Reproduce, word for word, the lines from the one containing "Describe the element at coordinates (202, 35)" through the last line, leaving the pictures out.

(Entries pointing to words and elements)
━━━━━━━━

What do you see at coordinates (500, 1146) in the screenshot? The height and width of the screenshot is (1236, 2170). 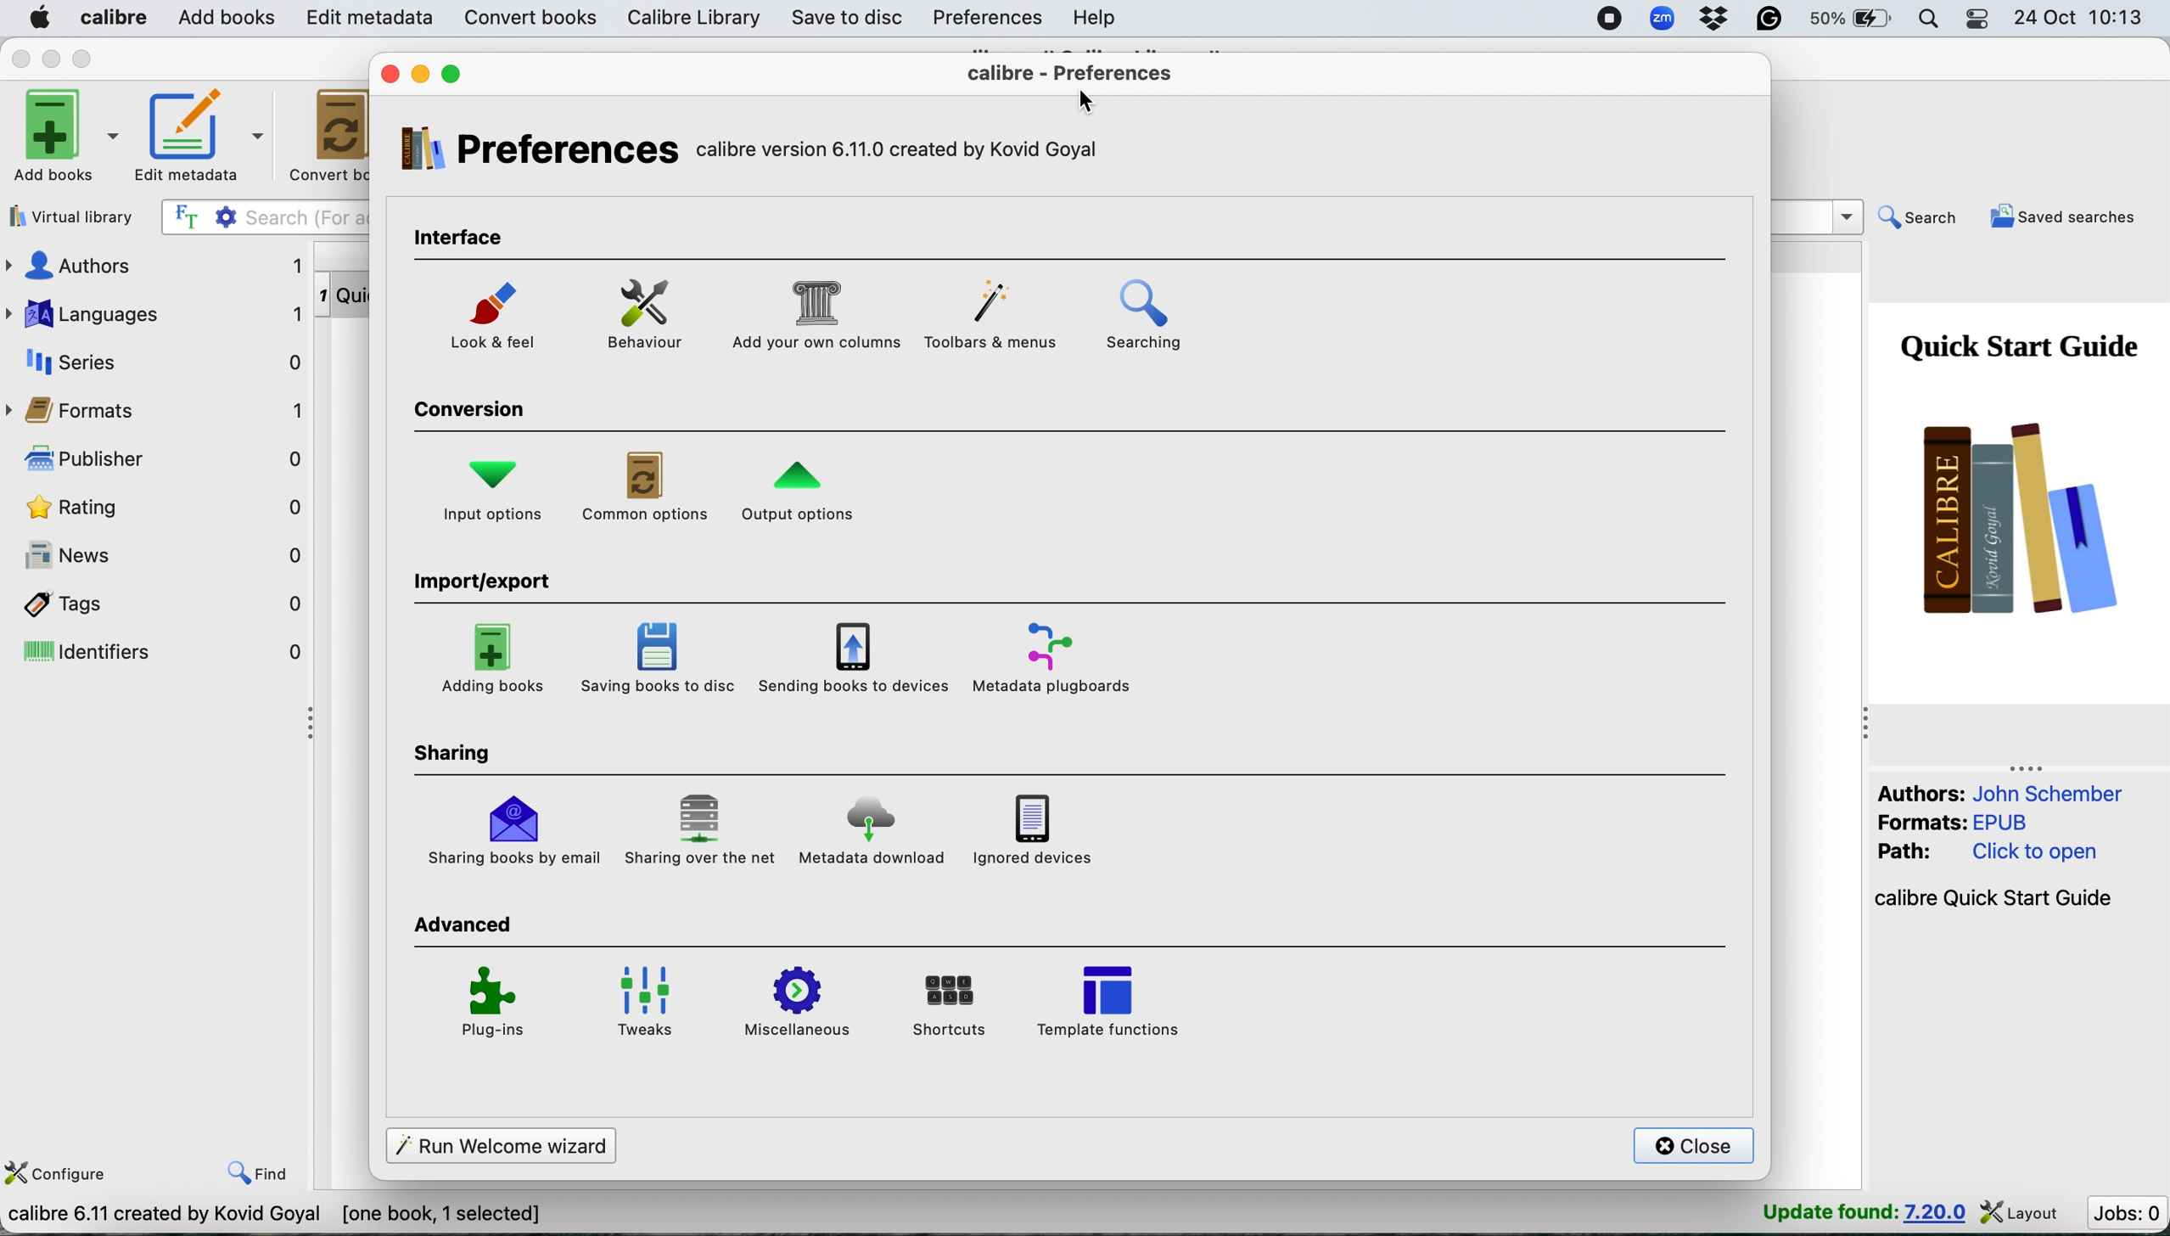 I see `run welcome wizards` at bounding box center [500, 1146].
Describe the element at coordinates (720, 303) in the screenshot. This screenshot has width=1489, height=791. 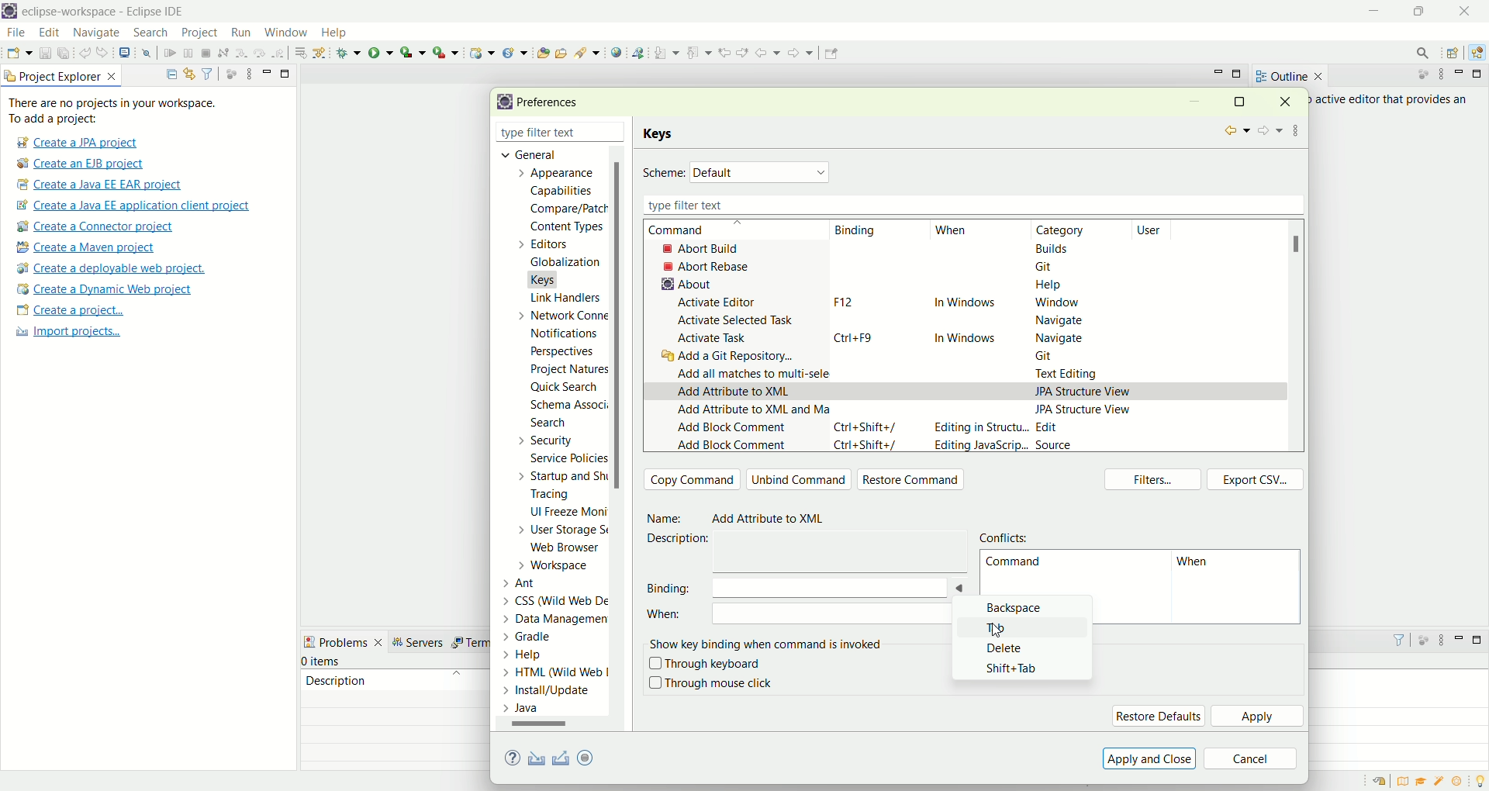
I see `activate editor` at that location.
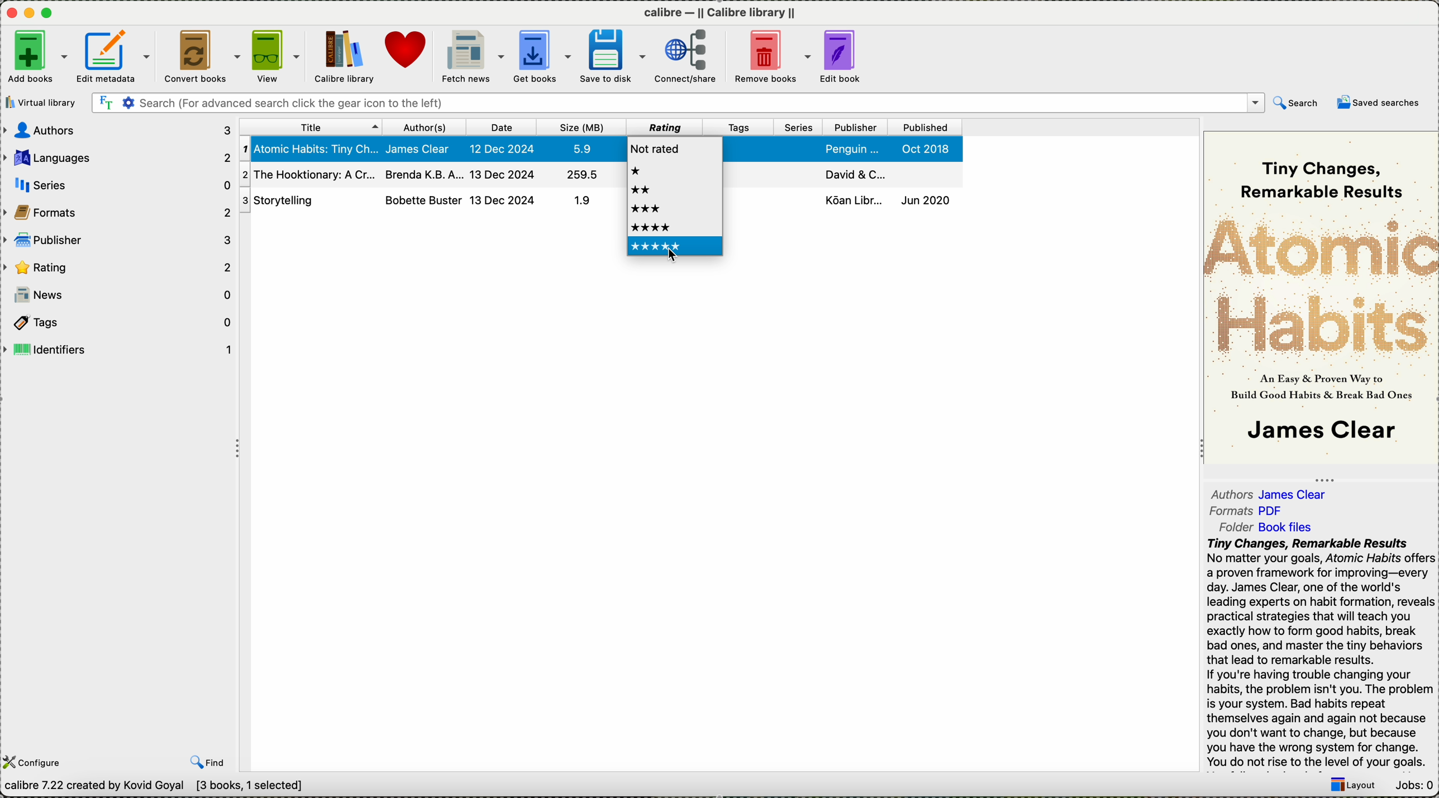 The height and width of the screenshot is (798, 1439). What do you see at coordinates (1323, 478) in the screenshot?
I see `collapse` at bounding box center [1323, 478].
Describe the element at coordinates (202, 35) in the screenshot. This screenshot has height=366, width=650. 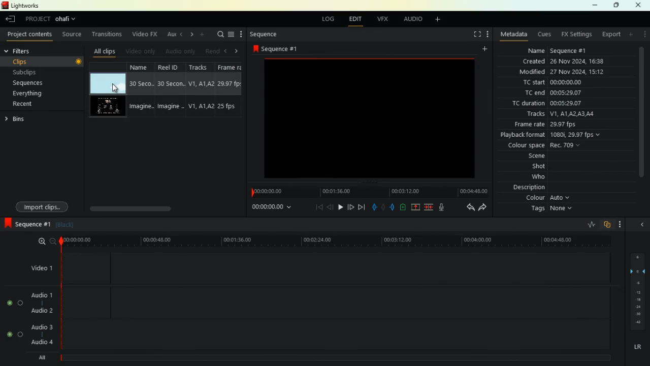
I see `more` at that location.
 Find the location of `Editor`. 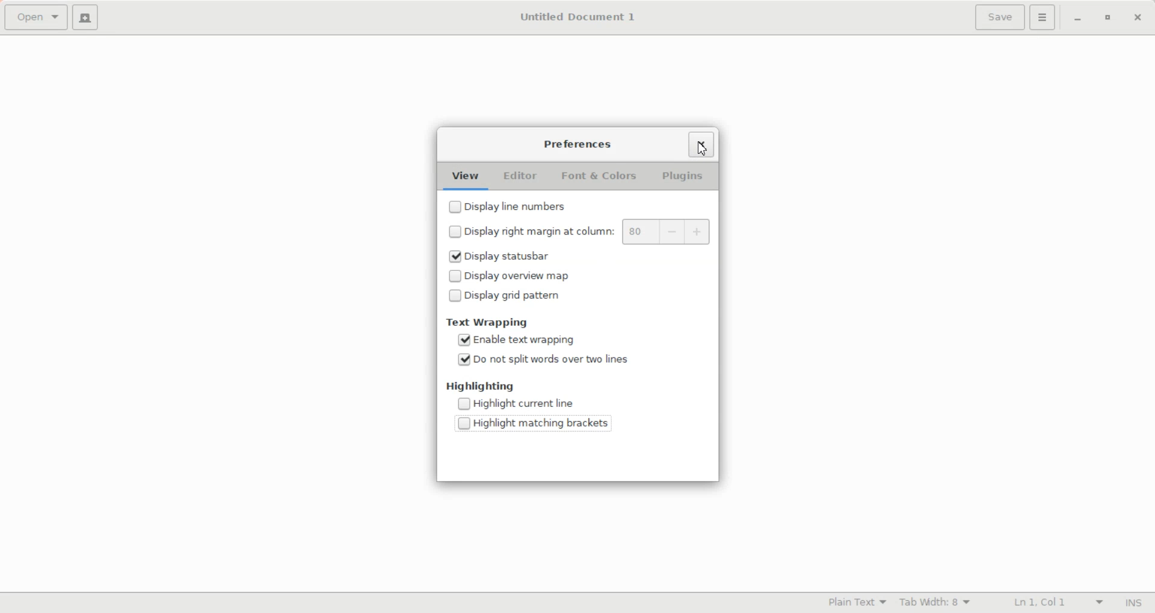

Editor is located at coordinates (520, 177).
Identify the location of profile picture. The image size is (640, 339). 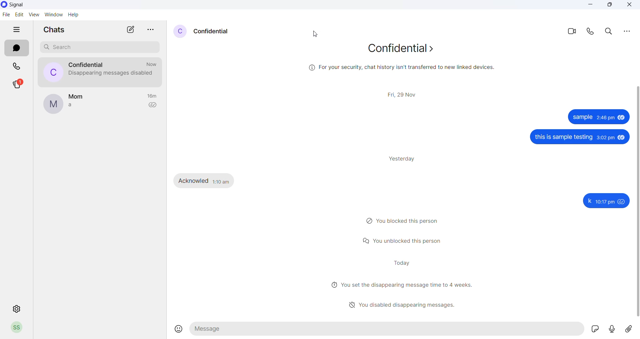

━━━━━━━━

§ **FULL RESPONSE**
Describe the element at coordinates (202, 35) in the screenshot. This screenshot has height=366, width=650. 
I see `more` at that location.
 Find the location of `Editor`. 

Editor is located at coordinates (520, 177).
Identify the location of profile picture. The image size is (640, 339). 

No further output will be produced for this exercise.